Written problem A
In the data-splitting excerpt, why does the temporal model get a single split by date rather than a random split?
Written problem B
From the data-splitting excerpt, extract the passage starting at "It is expected" and ending at "a random split.".
Written problem C
Write what comes next in the notebook text on splitting the accident data into test and train sets, picking up from where it stops.

Document excerpt

********************

Writing file.  "../Data\no_collision_indexes.csv"


Now that all of the grids have been created, we can split the data into test and train data.

### 6 Split the Data<a id='6_Split_the_Data'>

It is expected that the temporal aspect of the data will be important to model performance. Specifically, we want the model to be able to predict the accidents occuring in the next hour based on the weather and traffic data at the time and the weather,traffic, and accident data at the current time. For this reason, a random split of the data will lose the temporal clarity that our model will need to make accurate predictions about the future. So, a single split will be made such that 75% of the data will make up the training data, consisting of data from the start date to the split date, and the remaining 25% of the date will be the test data, consisting of data from the split date to the end date. However, I also plan to run a spatial model without the temporal component. So, I will also perform a random split.

********************

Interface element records

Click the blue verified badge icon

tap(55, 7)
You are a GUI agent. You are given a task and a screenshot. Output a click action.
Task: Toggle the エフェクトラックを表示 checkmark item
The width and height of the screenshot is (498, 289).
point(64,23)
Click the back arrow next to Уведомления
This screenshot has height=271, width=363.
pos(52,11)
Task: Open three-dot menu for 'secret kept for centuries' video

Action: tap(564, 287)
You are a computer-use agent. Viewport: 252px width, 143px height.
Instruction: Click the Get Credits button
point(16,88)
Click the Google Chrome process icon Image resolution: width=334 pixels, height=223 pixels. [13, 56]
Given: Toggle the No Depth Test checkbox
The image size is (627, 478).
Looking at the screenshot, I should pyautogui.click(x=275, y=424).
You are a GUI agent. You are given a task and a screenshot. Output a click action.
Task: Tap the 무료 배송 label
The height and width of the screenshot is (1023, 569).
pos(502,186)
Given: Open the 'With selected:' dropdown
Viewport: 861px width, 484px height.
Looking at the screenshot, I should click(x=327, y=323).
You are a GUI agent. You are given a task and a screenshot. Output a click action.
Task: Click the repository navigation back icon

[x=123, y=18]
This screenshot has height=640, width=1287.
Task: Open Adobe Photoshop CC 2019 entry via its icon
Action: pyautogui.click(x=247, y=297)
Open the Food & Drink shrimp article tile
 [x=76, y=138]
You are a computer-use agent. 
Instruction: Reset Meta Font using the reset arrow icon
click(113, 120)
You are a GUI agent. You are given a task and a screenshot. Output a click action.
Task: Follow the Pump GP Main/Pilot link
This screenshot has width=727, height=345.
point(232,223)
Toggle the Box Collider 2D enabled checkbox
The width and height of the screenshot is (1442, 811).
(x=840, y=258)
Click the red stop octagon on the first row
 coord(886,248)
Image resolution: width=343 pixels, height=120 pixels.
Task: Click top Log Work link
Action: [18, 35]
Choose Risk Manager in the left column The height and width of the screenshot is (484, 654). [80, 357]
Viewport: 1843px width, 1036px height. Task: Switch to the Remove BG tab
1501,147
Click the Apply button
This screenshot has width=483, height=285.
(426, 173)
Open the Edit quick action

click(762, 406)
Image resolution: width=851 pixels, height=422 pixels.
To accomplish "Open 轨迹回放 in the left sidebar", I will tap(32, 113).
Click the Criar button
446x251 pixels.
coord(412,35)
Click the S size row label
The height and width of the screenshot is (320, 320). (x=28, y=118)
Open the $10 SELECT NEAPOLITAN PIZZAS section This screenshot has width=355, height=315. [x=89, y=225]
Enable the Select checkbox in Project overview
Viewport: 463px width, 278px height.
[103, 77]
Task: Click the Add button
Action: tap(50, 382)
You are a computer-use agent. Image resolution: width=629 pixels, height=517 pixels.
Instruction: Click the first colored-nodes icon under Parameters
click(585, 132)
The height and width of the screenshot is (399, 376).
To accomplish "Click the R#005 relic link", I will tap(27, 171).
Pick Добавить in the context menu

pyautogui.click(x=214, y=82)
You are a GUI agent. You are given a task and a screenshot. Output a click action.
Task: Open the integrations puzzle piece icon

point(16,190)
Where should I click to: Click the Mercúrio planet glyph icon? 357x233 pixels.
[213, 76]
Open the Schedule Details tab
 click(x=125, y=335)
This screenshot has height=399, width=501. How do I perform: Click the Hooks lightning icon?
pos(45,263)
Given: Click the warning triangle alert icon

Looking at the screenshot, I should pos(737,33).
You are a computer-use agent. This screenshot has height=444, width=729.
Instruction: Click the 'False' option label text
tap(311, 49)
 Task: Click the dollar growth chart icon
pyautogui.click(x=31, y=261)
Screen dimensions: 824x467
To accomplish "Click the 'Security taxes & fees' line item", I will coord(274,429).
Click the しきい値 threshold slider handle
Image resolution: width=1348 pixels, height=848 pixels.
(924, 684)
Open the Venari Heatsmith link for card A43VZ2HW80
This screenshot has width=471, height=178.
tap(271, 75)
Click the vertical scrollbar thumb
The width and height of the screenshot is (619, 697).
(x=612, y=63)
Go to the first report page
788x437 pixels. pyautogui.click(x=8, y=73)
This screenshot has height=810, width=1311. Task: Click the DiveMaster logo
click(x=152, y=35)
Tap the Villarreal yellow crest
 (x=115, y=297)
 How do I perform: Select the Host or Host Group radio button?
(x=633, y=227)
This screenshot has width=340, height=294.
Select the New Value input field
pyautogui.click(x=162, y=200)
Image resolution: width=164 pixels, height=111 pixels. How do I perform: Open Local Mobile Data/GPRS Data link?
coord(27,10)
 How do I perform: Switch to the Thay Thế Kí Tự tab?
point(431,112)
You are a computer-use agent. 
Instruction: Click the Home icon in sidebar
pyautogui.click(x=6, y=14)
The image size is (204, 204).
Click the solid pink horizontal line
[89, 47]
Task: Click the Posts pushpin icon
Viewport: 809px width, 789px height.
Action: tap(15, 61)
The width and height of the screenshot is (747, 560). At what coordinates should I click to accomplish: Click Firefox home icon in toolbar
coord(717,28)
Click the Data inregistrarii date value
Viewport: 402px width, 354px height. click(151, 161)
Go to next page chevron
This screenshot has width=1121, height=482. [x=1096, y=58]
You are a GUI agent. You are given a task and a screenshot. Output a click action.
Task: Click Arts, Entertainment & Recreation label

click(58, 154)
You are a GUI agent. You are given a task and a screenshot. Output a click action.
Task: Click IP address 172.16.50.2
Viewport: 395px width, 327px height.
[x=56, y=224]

********************

Final answer A
The model is meant to predict the accidents occurring in the next hour from the current weather, traffic and accident data. A random split would lose the temporal clarity the model needs to make accurate predictions about the future.

Final answer B
It is expected that the temporal aspect of the data will be important to model performance. Specifically, we want the model to be able to predict the accidents occuring in the next hour based on the weather and traffic data at the time and the weather,traffic, and accident data at the current time. For this reason, a random split of the data will lose the temporal clarity that our model will need to make accurate predictions about the future. So, a single split will be made such that 75% of the data will make up the training data, consisting of data from the start date to the split date, and the remaining 25% of the date will be the test data, consisting of data from the split date to the end date. However, I also plan to run a spatial model without the temporal component. So, I will also perform a random split.

Final answer C
In [39]:
split_ind = math.floor(LA_grid.shape[0] * 0.75)
LA_train_temporal = LA_grid[:split_ind,:,:,:]
LA_test_temporal = LA_grid[split_ind:,:,:,:]

In [40]:
LA_train_temporal.shape, LA_test_temporal.shape

((78888, 50, 30, 12), (26296, 50, 30, 12))

In [41]:
all_indices = list(range(LA_grid.shape[0]))
train_ind, test_ind = train_test_split(all_indices, test_size=0.25)
LA_train_random = LA_grid[train_ind,:,:,:]
LA_test_random = LA_grid[test_ind,:,:,:]

In [42]:
LA_train_random.shape, LA_test_random.shape

((78888, 50, 30, 12), (26296, 50, 30, 12))

### 7 Saving as an H5PY File <a id='7_Saving_as_an_H5PY_File'>

We can now store those arrays as datasets in h5py files. This will allow us to clear our memory of those datasets, which will make the next step possible, creating new datasets from windows of the old ones.

In [43]:
LA_data_split_temporal = h5py.File('../Data/LA_data_split_temporal.hdf5','w-')

In [44]:
LA_data_split_temporal.create_dataset('train', data = LA_train_temporal, chunks = (32,50,30,12), compression="gzip");
LA_data_split_temporal.create_dataset('test', data = LA_test_temporal, chunks = (32,50,30,12), compression="gzip");

In [45]:
LA_data_split_temporal.close()

In [46]:
del LA_train_temporal
del LA_test_temporal
gc.collect()

18

In [47]:
LA_data_split_random = h5py.File('../Data/LA_data_split_random.hdf5','w-')

In [48]:
LA_data_split_random.create_dataset('train', data = LA_train_random, chunks = (32,50,30,12), compression="gzip");
LA_data_split_random.create_dataset('test', data = LA_test_random, chunks = (32,50,30,12), compression="gzip");

In [49]:
LA_data_split_random.close()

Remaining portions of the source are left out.